How to put mutual exclusive method in dictionary in python?

i am writing a scraper to extract the content of different sites. User inputs an url, my scraper would parse the url and find out which source does it come from (it only supports limited website) and extract the content according to the website's dom structure.

The easiest way looks like this:

extract(soup, url):

  if url in siteA:
    content = soup.find_all('p')[0]
  elif url in siteB:
    content = soup.find_all('p')[3]
  elif url in siteC:
    content = soup.find_all('div', {'id':'ChapterBody'})[0]
  elif url in siteD:
    content = soup.find_all("td", {"class": "content"})[0]

However the code is redundant as there are more sites with different rules coming, so I would like to compact the code and make it easier. Here is the way i tried:

extract(soup, url):

  support = {
            'siteA': soup.find_all('p')[0]
            'siteB': soup.find_all('p')[3]
            'siteC': soup.find_all('div', {'id':'ChapterBody'})[0]
            'siteD': soup.find_all("td", {"class": "content"})[0]
            }

  if url in support:
    content = support[url]

In this way I only need to keeping track of a dictionary rather than keep appending the code. However, each key value pair is being executed when i run the code, and index error is showed because some sites does not have a 'td' or 'div' with id 'chapterbody', so error would be raised when siteC/D in dictionary get executed.
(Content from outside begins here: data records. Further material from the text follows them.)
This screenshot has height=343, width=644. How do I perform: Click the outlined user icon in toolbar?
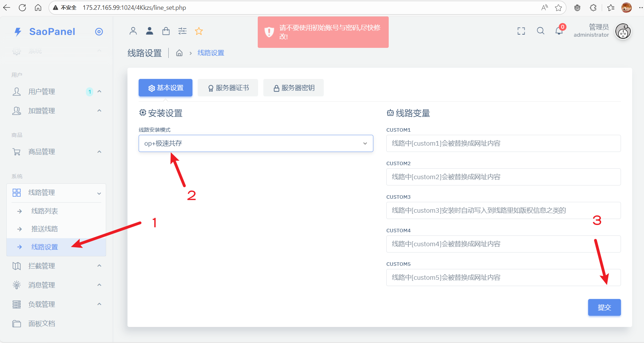(133, 31)
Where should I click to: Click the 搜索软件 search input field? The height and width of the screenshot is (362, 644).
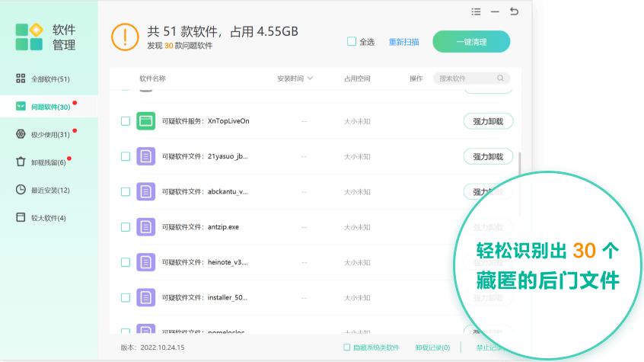tap(463, 78)
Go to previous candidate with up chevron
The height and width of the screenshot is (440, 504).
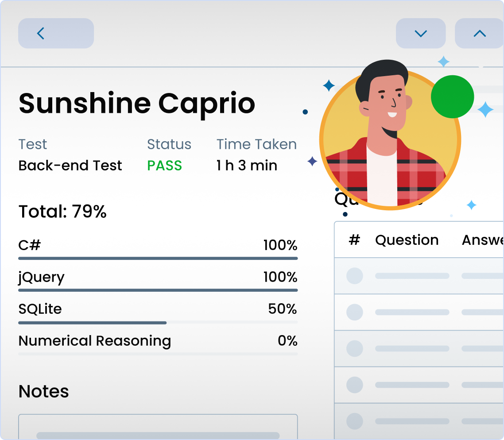479,33
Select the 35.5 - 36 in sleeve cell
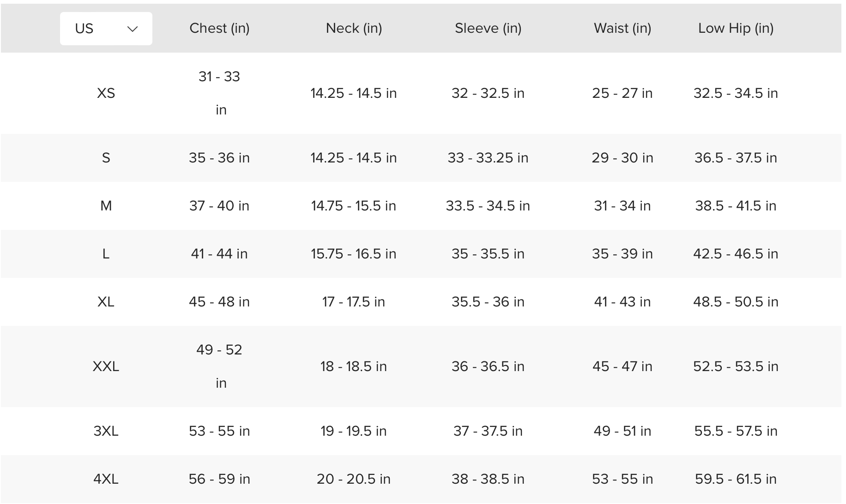 [x=488, y=302]
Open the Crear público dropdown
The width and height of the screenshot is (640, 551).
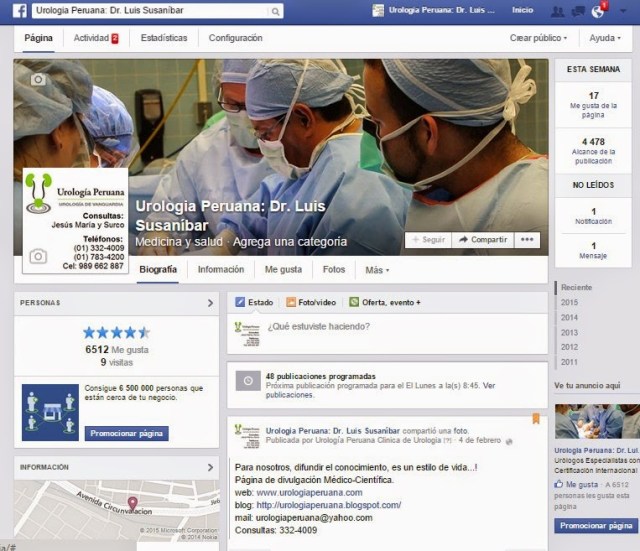tap(539, 38)
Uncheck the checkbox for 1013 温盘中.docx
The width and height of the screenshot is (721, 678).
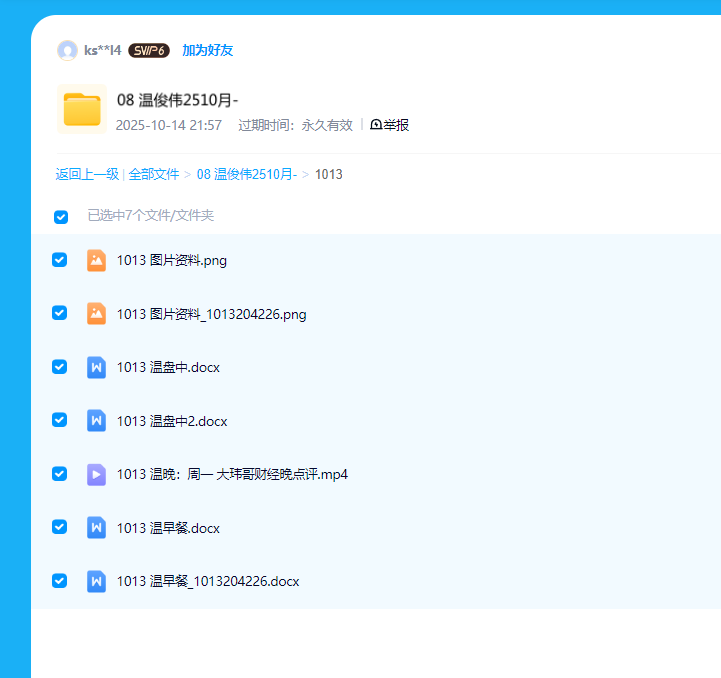(59, 367)
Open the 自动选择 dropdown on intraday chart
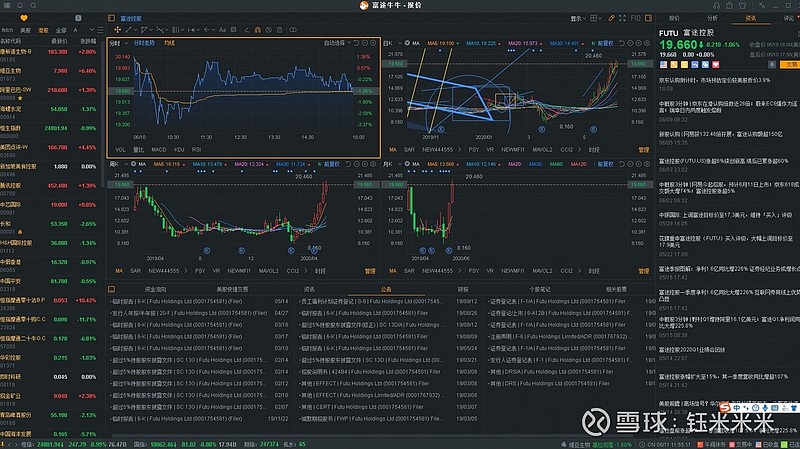800x449 pixels. 339,43
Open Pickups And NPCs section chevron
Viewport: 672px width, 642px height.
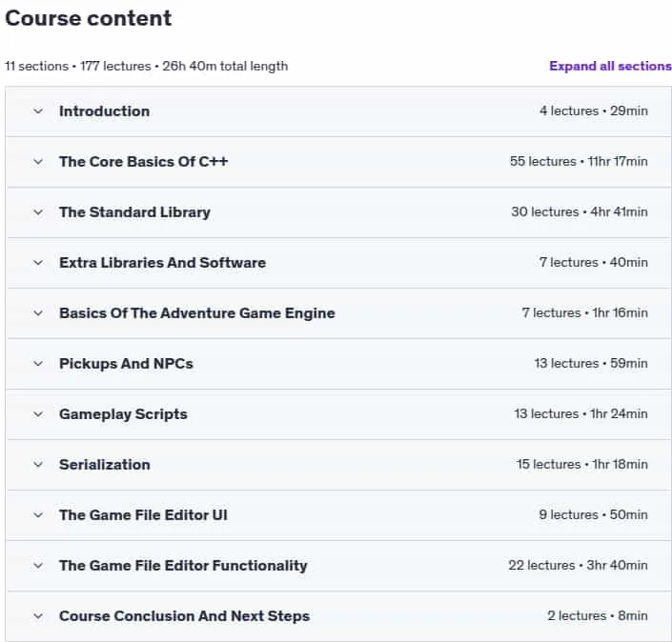(38, 364)
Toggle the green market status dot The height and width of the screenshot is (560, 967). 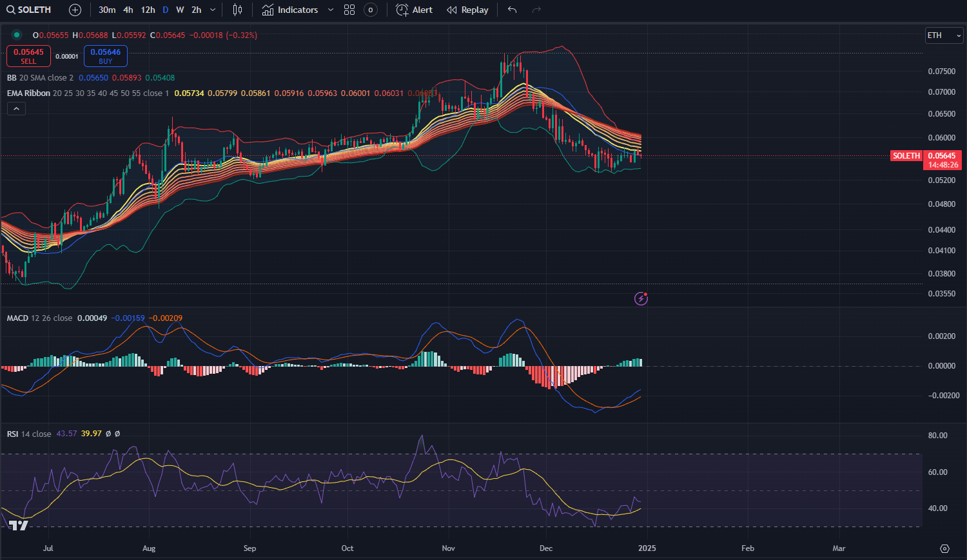pyautogui.click(x=17, y=35)
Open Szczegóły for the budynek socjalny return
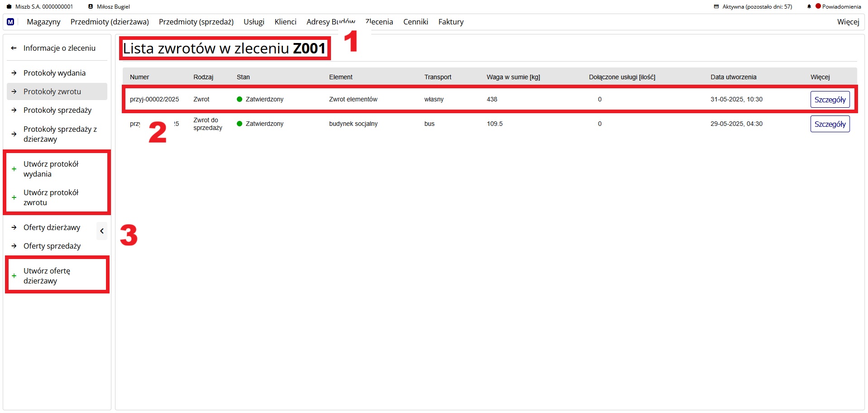Image resolution: width=868 pixels, height=413 pixels. pyautogui.click(x=830, y=124)
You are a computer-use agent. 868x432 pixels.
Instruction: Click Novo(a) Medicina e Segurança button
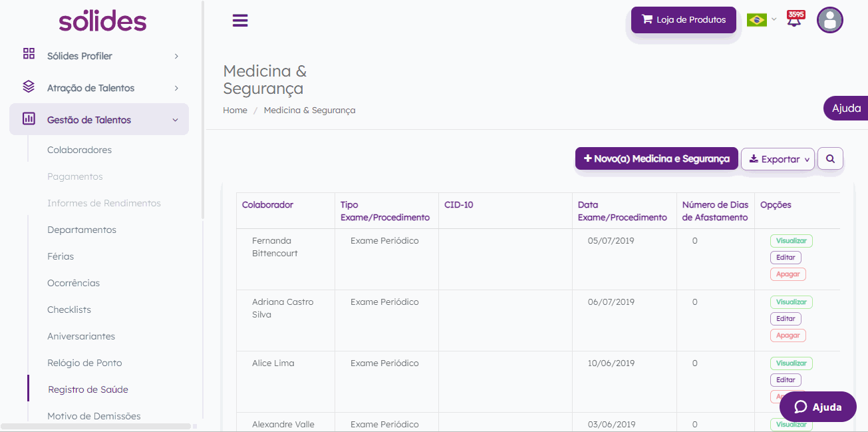(x=656, y=159)
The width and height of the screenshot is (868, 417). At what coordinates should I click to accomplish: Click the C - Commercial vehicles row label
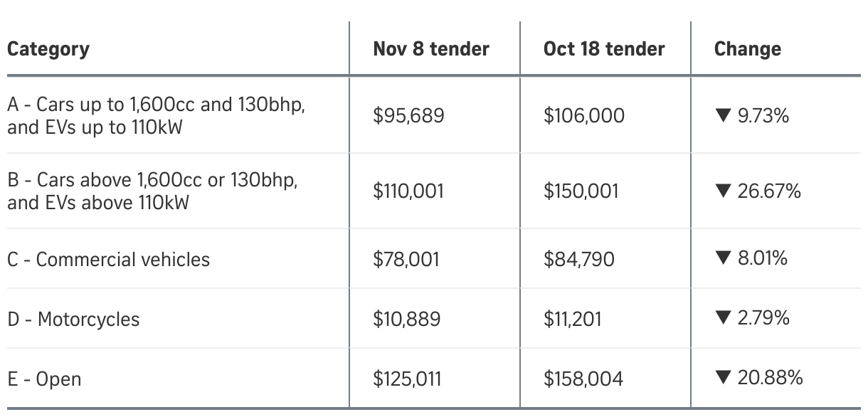[x=109, y=259]
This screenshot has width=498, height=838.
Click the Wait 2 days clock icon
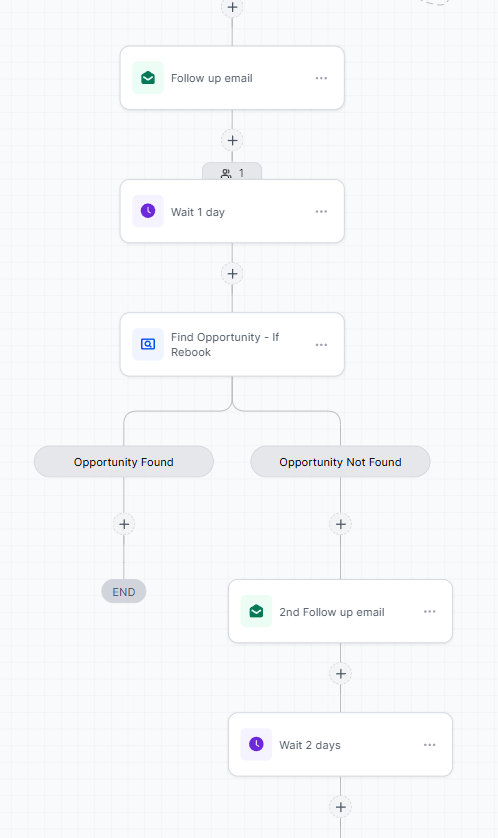(256, 744)
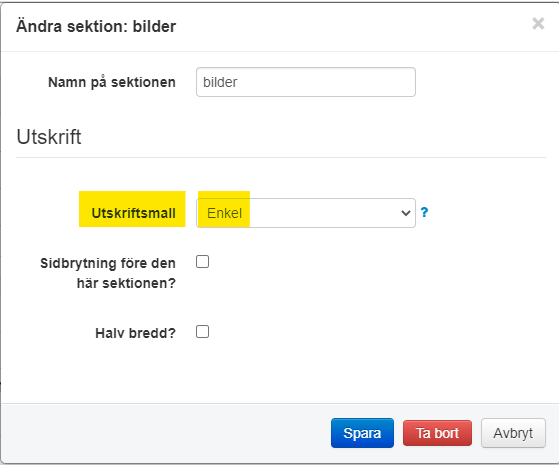
Task: Click the highlighted Utskriftsmall label
Action: click(134, 213)
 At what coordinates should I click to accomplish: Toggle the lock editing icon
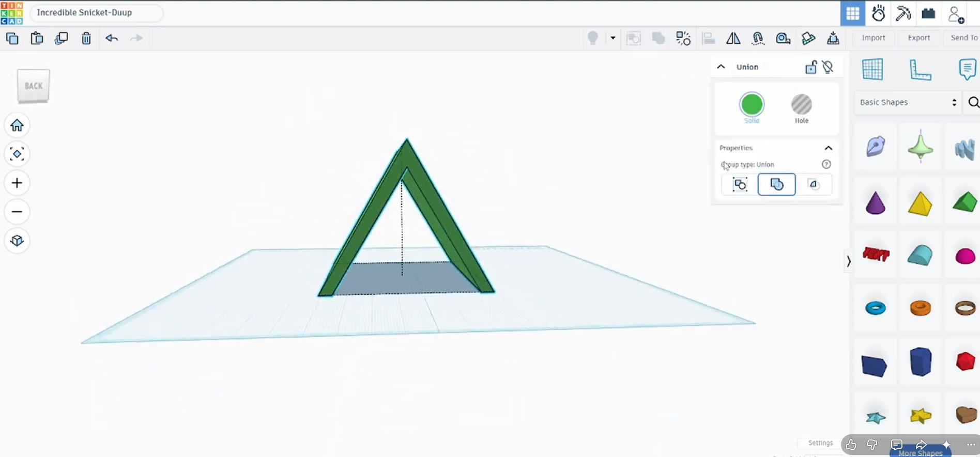coord(811,67)
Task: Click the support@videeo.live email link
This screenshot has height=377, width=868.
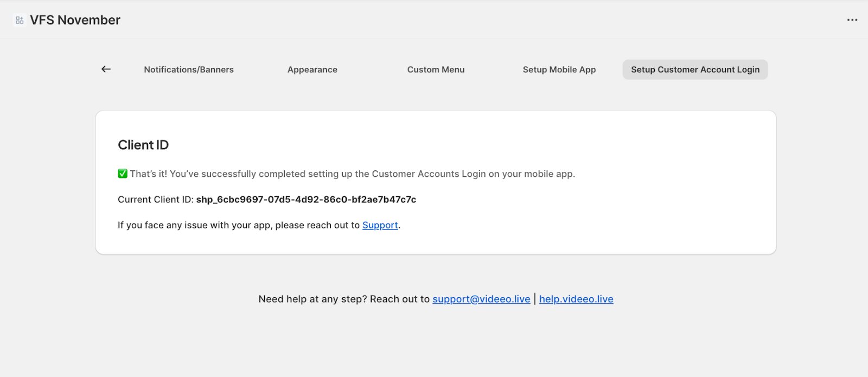Action: pyautogui.click(x=481, y=299)
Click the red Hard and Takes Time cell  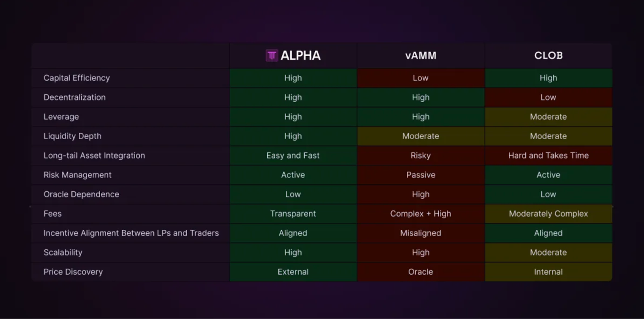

I am wondering what are some possible ways to solve this issue while keep the code compact?

Solution

  • Convert the dictionary over to a dict of functions:

    support = {
          'siteA': lambda: soup.find_all('p')[0],
          'siteB': lambda: soup.find_all('p')[3],
          'siteC': lambda: soup.find_all('div', {'id':'ChapterBody'})[0],
          'siteD': lambda: soup.find_all("td", {"class": "content"})[0]
          }

    Now they don't execute until you call the function:

    if url in support:
    content = support[url]()

    Alternatively, pulling out the soup.find_all() call and having a dictionary of tuples (param, index) is also an option:

    support = {
          'siteA': (('p'), 0),
          'siteB': (('p'), 3),
          'siteC': (('div', {'id':'ChapterBody'}), 0),
          'siteD': (("td", {"class": "content"}), 0)
          }

if url in support:
    param, index = support[url]
    content = soup.findall(*param)[index]